HOW HE SEES IT This time Robert Rubin is all wet on deficit



By JAMES K. GLASSMAN
SCRIPPS HOWARD NEWS SERVICE
Robert Rubin, Bill Clinton's Treasury secretary, is back -- and he's everywhere. He's written a book. He's delivered a paper before the prestigious American Economic Association. He's giving loads of TV interviews. Among Democratic candidates who realize the election will turn on the economy, he's a popular guy. His endorsement is worth more than anyone else's -- even Clinton's. He could be the next Fed chairman.
There's a lot to like about Bob Rubin, who is a graceful, intelligent person. Contrast him with George W. Bush's first Treasury secretary, Paul O'Neill, who turns out to have been not simply an inept screwball but a treacherous and vindictive one as well.
"Bob Rubin is so thin he walks between the raindrops," one of my Wall Street friends once said. It's true; he's spotless. Even when Rubin is wrong, he makes his case with such conviction and charm. He sounds utterly convincing.
That's the problem. The case he makes lately is that, because of tax cutting, the U.S. economy is headed for "a day of reckoning that I think will be very, very serious." On this subject, Rubin is very, very wrong, and his influence is poisonous -- for the economy as well as for Democrats, who are doomed if they run on Rubinesque tax hikes.
After he left government in 1999, Rubin went to Citigroup and generally kept his head down. He surfaced on Feb. 11, 2001, because Bush's proposed tax cut was such "a serious error...that I felt a need to speak." He predicted the cut would raise deficits, "increase interest rates and recreate (a) loss of consumer and business confidence."
Indeed, the deficit rose -- though mainly because a recession that began under Clinton lowered revenues to Washington and because the 9/11 attacks boosted defense spending neglected during the 1990s. And Rubin was way off on interest rates. They fell -- to levels not seen since the 1960s. Confidence rebounded, and in 2003, after a second tax cut, the stock market soared. The 10-year Treasury bond still yields just 4 percent and mortgages are under 5.5 percent.
Rubinomics, the prevailing theory in the Clinton years, held that the economy boomed because 1993 tax increases turned the deficit into a surplus, driving down interest rates. In fact, long-term bond rates were 7.3 percent the in 1992 and 8 percent in 1994 -- after which something quite different may have lowered rates and lifted the stock market: the election of a Republican House.
Private sector counts
Still, policymakers of neither party should flatter themselves. It's the private sector that is responsible for prosperity.
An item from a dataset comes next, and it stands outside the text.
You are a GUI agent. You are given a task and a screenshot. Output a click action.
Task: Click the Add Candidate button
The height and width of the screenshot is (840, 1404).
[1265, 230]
Don't forget it.
The fixation on deficits -- rather than the real problem, too much unproductive government spending -- has already turned the Democrats into a party of mindless skinflints, like Republicans before Ronald Reagan turned the GOP toward growth and optimism.
But if the government needs money, won't it have to raise rates to attract cash from investors? Not necessarily. The U.S. Treasury is not the only borrower. There is $22 trillion in debt outstanding in the United States, but only $4 trillion is owed by the federal government. By contrast, $7 trillion is owed on home mortgages; another $7 trillion by businesses.
Federal borrowing rose about $400 billion last year, but in a globalized financial market, where demand and supply come from all over, that's less than 1 percent of total debt. A pebble in the ocean.
History and Rubinomics
History also refutes Rubinomics. During the Reagan years, debt rose, but interest rates fell. During the Clinton years, debt fell, but interest rates stayed the same. During the Bush years, debt rose, but interest rates fell.
It's not that deficits don't matter -- just not at these levels, or at any level that's truly feasible. Our government debt, at about 50 percent of GDP, is far lower than that of Europe and Japan. Unless deficits truly get out of hand (and we're far from that), other things, like taxes, matter much more. President Bush said that tax cuts would leave more money in the pockets of Americans, who would spend and invest to lift the economy. That's happened. As the economy gets better, revenues will rise, and the deficit will shrink.
Certainly, all is not rosy. We need to reform Social Security and Medicare to prepare for the retirement of baby boomers. Now, there's an issue for the campaign. But Democrats who want to win in November would do well to ignore Rubin's obsession with the deficit. This time, he's all wet.
X James K. Glassman is a fellow at the American Enterprise Institute and host of www.TechCentralStation.com.